The police had registered a FIR against Ali Mohammed on June 4 on the complaints of Imrana but the village Islamic Panchayat had issued its “verdict asking the victim to treat her husband as her son and banned her from living with him for reasons of her sexual relations with her father-in-law,” the PIL, filed by Delhi-based lawyer Vishwa Lochan Madan said.

Subsequently the Islamic Seminary Darul-ul-Uloom of Deoband “passed a fatwa whereby it was declared that Imrana became ineligible to live with her husband. All India Muslim Personalaa Law Board on June 27 supported it,” the petitioner alleged.

The dictates of Darul-ul-Uloom and AIMPLB, had raised four important questions that — it was an attempt to establish parallel (Islamic) judicial system (Nizam-ul-qazi), train parallel qazis (judges) and naib qazis (sub-judges) and give them certificates to function as judges, compel the followers of their religious faith, not to report matters to judicial machinery set up under the Constitution and adjudicate upon the disputes over matters covered by the provisions established statutory laws as per the Shariat (Islamic laws) — the PIL said.

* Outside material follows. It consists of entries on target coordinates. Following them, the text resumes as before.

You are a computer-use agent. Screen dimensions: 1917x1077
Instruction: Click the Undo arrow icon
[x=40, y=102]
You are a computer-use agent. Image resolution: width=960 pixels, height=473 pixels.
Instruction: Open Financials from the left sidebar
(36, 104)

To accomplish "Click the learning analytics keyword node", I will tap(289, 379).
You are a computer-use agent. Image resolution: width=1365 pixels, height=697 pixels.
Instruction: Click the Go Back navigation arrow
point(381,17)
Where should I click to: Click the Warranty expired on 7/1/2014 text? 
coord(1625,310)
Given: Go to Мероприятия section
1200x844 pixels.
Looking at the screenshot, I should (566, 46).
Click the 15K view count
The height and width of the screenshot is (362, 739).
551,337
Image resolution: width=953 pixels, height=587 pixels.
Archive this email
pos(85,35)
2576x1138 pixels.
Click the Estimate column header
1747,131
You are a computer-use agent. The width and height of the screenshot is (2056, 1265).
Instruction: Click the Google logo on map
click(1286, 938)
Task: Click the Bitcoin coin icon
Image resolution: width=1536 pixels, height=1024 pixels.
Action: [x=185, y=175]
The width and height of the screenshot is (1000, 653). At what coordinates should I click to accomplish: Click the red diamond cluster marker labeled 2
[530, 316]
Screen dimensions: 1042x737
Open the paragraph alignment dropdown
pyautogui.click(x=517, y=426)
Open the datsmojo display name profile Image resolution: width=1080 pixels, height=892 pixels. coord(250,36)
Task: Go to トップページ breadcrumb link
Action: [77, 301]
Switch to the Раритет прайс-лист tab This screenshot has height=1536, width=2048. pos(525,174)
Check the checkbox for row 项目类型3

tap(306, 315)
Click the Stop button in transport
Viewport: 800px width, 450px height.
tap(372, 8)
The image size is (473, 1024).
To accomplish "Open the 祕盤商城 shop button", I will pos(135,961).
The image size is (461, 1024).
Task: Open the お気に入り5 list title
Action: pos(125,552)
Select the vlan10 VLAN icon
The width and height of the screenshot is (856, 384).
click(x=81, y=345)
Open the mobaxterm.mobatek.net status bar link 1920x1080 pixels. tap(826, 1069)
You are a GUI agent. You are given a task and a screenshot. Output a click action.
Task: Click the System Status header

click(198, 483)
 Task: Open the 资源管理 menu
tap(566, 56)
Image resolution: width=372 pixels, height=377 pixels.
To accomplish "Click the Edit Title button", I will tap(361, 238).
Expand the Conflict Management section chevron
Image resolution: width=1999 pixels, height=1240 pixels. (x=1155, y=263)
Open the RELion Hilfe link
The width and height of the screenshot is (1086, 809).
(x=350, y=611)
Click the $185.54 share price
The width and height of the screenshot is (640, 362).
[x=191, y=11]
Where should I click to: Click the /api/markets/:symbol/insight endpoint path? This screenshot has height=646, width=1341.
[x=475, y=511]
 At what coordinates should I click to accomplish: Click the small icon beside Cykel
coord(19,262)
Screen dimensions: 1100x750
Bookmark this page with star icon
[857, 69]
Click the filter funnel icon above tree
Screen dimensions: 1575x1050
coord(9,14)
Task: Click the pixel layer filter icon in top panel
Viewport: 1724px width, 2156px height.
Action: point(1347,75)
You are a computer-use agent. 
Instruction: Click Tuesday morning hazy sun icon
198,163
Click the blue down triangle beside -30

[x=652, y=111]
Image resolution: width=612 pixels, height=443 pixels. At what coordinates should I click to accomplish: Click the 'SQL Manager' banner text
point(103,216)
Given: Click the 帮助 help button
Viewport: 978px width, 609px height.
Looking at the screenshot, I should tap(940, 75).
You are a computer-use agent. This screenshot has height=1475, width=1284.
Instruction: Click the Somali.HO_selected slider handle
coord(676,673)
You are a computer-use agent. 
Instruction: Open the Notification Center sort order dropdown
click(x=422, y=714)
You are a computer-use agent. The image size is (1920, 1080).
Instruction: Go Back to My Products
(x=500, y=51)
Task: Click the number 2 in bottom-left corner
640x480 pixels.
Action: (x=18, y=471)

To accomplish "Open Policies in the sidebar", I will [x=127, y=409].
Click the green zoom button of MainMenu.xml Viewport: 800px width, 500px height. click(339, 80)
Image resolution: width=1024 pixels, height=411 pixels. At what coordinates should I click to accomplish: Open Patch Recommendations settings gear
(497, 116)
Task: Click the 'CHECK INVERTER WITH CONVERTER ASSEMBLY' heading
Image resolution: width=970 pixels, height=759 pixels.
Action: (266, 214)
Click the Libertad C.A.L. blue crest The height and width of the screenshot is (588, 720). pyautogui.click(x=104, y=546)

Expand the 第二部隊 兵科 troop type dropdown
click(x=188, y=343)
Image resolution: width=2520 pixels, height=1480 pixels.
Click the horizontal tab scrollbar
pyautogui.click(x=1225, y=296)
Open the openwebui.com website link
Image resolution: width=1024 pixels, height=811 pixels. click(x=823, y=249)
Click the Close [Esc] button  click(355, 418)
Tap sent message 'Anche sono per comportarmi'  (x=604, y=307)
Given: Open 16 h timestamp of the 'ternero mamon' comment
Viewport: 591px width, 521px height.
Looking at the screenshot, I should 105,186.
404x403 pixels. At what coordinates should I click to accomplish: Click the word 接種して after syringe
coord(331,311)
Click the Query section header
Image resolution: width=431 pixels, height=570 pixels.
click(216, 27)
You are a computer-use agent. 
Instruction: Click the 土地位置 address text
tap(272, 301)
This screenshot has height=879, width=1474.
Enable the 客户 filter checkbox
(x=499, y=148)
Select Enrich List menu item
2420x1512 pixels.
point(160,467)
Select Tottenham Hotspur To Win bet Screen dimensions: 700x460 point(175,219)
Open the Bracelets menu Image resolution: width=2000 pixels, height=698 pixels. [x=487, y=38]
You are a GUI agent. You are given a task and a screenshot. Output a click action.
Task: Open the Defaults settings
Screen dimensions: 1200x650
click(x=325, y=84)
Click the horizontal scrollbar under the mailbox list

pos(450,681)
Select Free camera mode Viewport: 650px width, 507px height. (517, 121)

It pointed out that Imrana’s was not an isolated case where such a “fatwa” had been issued. There were other cases like Asoobi’s case of her sexual exploitation by her father-in-law in Nuh area of Gurgaon district of Haryana and subsequent dictates by “Siddique Madars” declaring that police could not intervene in the matter and Assam’s Jyotsna Ara episode where she also was subjected to rape by her father-in-law in Nagaon district and then faced the same fate at the hands of the “Muftis of Darul-Hadis Parmaibheti Islamia madarsa”.

Raising an important question of law whether the Constitution permitted “concurrent jurisdiction in matters relating to matrimonial disputes governed by the personal law established under the Constitution or by “the pseudo-judicial system set up by the clergy of religious communities,” the petitioner said it was important to note that the clergy did not subject itself to the supervisory jurisdiction of the High Courts under Article 226 and 227 and that of Supreme Court under Article 32 and 136 of the Constitution, whereby citizens have right to approach these courts to mitigate their grievances.

Describing it a serious development, the petitioner sought to declare such “activities” by the AIMPLB and other similar organisations for “establishment of Muslim judicial system (Nizam-e-Qaza) and Dar-ul-Qazas (Muslim Courts) and Shariat Courts in India as absolutely illegal, illegitimate and unconstitutional.” It further sought to declare any judgement and “fatwas” pronounced by any authority not established under law as “unenforceable being wholly non-est (non-existent) and void” and a clear direction to the Union Government and the states to forthwith take effective steps to “disband” all Dar-ul-Qazas and Shariat Courts, if set up in the country.

It further sought a direction to AIMPLB and Darul-ul-Uloom to refrain from establishing parallel Muslim Judicial System, inter-meddling in the matrimonial disputes of Indian Muslims under the law which were not recognised by the Constitution and issuing or passing judgements, remarks and fatwas in such cases.

A further direction was sought to AIMPLB and Darul-ul-Uloom not to train and appoint any Qazis, Naib-Qazis or Mufti for rendering any judicial service not recognised by the Constitution.